O governo dos Estados Unidos tem investido pesadamente para alcançar a independência na produção de semicondutores, visando reduzir a dependência da Ásia. A Intel, através da sua divisão Foundry, é vista como o ator principal nesse esforço, apesar de enfrentar uma crise.
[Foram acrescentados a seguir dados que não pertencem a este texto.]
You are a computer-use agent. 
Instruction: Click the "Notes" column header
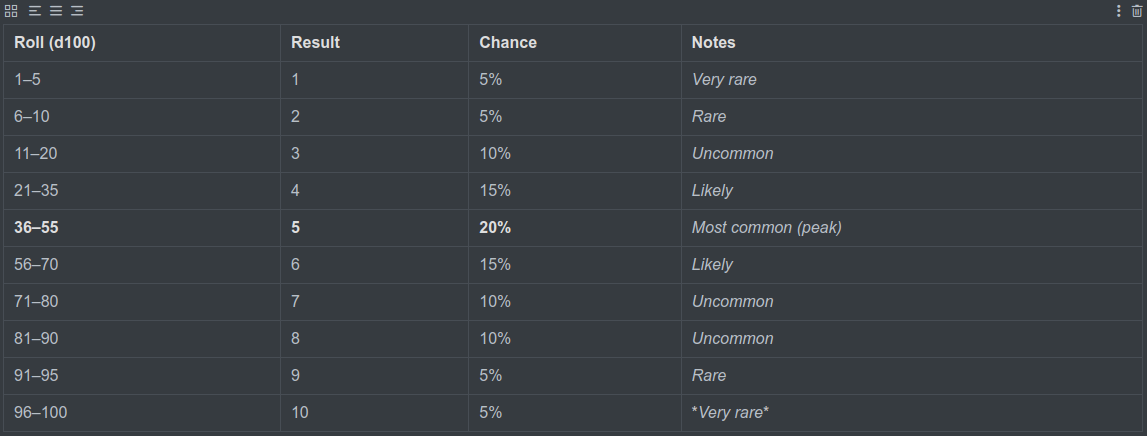[x=713, y=43]
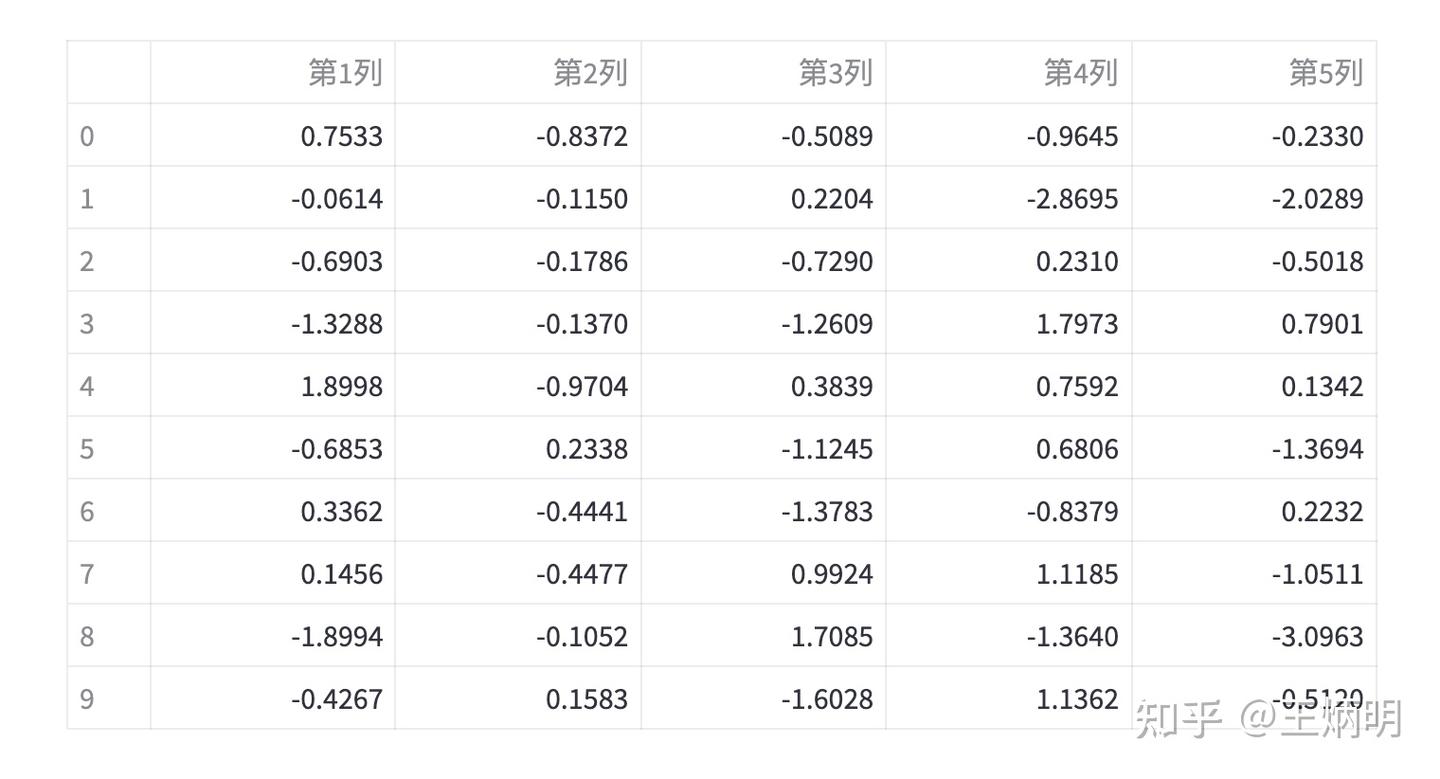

No entanto, Sam Altman, CEO da OpenAI, tem uma visão diferente: ele prefere que a TSMC expanda sua capacidade de produção.
Apesar da iniciativa do governo norte-americano, que inclusive fez um investimento expressivo e conta com o apoio da NVIDIA para reerguer a Intel e concentrar a fabricação de chips em solo nacional, Altman expressou ceticismo.
A Preferência de Sam Altman
Em entrevista ao Stratechery, ao ser questionado sobre a necessidade de maior oferta de produção de semicondutores — que idealmente viria da Intel —, o líder da OpenAI foi direto: ele “gostaria que a TSMC só aumentasse sua capacidade”.
Essa declaração sinaliza que Altman não considera a Intel um parceiro ideal para o futuro. A OpenAI, dona do ChatGPT, já está trilhando um caminho para reduzir sua dependência da NVIDIA, estabelecendo parcerias com a Broadcom e a TSMC para desenvolver seus próprios chips de Inteligência Artificial.
Enquanto a produção interna não se concretiza, a OpenAI — considerada a maior startup do mundo — garantiu acordos com a NVIDIA e a AMD. Ambas fornecerão chips de IA para a construção de 16 gigawatts em data centers, um movimento estratégico para impulsionar suas capacidades em inteligência artificial.